Electricity is the next largest element of the overall subsidy estimate (USD 115 billion in 2019). Iran has some of the lowest electricity prices in the world, and this underpinned a very large overall subsidy estimate. Electricity is followed by natural gas (USD 50 billion, but with notable examples of price reform in Egypt and Ukraine) and coal (USD 2.5 billion).

Energy subsidy reform remains a tough political challenge when societies and economies are feeling the strain of the Covid-19 pandemic. But the prospects for building better after the crisis, in many parts of the world, are inextricably linked with getting price signals right, especially if subsidy reform is combined with a broader suite of policy measures aiming at more robust, secure and sustainable energy sectors.

Ultimately, if households and industries have the incentive to opt for more efficient equipment, and investors can see greater advantage in cleaner technologies, the implications for long-term growth – and for global emissions – can be profound.

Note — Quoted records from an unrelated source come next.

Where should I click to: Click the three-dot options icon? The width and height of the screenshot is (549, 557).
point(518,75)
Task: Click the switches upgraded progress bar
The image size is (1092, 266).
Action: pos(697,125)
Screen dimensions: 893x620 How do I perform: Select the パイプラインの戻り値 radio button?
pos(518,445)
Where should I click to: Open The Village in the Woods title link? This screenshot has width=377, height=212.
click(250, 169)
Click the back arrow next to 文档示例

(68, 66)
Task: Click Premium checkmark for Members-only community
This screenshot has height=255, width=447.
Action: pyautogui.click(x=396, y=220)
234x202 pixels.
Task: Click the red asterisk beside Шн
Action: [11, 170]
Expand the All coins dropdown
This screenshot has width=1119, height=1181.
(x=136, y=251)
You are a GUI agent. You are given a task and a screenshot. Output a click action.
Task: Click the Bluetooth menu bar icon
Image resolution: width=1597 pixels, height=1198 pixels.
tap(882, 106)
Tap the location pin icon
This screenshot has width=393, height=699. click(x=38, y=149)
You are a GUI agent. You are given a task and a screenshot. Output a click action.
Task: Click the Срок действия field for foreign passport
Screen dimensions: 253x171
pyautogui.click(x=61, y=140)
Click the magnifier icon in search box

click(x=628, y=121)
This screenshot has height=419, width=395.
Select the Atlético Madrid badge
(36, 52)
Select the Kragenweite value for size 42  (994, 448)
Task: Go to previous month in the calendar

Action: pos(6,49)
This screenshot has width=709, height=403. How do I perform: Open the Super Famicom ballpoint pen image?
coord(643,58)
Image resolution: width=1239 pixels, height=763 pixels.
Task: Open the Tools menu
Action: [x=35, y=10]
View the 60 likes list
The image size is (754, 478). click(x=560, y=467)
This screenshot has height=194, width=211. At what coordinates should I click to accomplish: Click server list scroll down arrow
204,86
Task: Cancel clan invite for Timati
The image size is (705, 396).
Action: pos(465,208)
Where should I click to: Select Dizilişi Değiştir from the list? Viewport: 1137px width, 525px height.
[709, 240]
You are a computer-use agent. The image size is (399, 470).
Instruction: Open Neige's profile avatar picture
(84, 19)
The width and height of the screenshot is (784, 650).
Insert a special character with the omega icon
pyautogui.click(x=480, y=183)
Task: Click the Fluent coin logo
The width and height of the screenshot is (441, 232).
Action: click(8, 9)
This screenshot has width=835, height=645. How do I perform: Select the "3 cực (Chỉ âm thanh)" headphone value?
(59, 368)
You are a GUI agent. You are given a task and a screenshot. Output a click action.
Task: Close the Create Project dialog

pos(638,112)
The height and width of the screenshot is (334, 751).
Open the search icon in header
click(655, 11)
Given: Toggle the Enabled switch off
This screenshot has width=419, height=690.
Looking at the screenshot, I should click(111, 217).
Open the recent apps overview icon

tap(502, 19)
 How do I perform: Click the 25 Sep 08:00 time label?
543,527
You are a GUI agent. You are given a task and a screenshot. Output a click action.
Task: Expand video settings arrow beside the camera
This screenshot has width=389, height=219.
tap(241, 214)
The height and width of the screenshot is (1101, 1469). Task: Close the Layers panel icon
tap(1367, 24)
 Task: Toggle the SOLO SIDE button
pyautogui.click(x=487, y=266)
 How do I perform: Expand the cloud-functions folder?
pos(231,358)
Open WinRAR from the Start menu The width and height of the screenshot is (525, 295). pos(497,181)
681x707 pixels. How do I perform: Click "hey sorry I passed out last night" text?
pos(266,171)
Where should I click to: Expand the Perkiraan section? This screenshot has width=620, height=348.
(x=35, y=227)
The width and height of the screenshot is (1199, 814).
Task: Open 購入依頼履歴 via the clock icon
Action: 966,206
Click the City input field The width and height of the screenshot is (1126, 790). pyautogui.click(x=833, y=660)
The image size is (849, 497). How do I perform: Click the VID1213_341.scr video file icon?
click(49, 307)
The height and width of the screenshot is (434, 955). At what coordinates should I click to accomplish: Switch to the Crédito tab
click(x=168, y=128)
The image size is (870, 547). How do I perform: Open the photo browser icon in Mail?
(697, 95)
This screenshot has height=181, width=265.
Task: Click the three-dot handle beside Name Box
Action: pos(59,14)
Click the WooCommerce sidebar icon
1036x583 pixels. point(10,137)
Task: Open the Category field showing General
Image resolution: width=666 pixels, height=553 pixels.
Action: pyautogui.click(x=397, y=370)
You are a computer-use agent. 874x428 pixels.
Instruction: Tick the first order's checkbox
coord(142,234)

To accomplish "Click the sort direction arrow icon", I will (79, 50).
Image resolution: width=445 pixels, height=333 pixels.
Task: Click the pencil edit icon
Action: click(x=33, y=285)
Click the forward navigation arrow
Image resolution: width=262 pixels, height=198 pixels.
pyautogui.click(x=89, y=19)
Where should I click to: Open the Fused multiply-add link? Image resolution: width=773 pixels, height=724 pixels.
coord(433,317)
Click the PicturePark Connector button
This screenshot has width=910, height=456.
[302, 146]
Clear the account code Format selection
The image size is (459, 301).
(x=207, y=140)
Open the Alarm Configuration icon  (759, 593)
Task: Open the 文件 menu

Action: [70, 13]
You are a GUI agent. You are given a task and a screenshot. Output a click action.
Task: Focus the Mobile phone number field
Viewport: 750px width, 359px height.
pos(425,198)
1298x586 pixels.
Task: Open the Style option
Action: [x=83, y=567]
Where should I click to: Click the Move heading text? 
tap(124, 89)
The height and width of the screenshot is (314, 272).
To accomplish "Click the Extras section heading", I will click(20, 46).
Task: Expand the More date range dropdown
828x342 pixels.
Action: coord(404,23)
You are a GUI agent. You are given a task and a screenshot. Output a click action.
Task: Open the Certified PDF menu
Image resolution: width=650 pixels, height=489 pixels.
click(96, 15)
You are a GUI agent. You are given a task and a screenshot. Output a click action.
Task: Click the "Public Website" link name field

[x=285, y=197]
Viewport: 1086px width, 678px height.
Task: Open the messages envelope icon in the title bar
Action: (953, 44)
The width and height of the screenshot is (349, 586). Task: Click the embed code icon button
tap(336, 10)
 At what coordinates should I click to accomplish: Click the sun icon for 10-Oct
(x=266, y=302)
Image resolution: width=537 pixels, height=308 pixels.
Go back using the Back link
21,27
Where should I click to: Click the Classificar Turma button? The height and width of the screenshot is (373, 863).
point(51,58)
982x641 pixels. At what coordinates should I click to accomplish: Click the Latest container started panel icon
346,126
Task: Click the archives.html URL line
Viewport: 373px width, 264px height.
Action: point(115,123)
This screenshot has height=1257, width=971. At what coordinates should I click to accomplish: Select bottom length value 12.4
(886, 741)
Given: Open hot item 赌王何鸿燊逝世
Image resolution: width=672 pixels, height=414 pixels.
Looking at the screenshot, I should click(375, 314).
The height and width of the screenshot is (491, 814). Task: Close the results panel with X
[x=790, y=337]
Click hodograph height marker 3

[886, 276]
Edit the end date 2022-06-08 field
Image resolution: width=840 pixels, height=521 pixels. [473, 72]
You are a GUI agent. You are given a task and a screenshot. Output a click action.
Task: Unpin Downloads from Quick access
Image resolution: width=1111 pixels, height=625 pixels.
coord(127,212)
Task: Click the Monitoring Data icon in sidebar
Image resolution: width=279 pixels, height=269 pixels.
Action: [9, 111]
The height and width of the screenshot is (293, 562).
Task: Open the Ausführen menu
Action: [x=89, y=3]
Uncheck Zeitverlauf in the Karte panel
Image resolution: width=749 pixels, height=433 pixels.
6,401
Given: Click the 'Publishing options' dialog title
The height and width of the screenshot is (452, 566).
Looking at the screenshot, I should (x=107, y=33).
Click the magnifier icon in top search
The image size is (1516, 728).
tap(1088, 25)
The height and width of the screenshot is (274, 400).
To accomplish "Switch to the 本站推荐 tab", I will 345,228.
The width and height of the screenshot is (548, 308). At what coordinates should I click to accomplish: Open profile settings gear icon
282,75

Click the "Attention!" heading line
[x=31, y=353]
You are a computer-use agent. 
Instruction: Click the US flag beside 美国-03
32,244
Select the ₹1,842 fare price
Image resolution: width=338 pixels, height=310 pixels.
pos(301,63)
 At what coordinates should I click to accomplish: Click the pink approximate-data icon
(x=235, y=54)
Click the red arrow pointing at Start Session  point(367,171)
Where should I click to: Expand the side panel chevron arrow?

Although this year has brought tremendous upheaval, it also offers a historic moment to act on fossil fuel subsidies.

References
  1. There are also a range of fossil fuel subsidies that do not directly affect end-user prices paid by consumers (e.g. they benefit producers of these fuels directly); these are tracked by the OECD, and the IEA/OECD produce a joint estimate that covers a broader range of subsidies.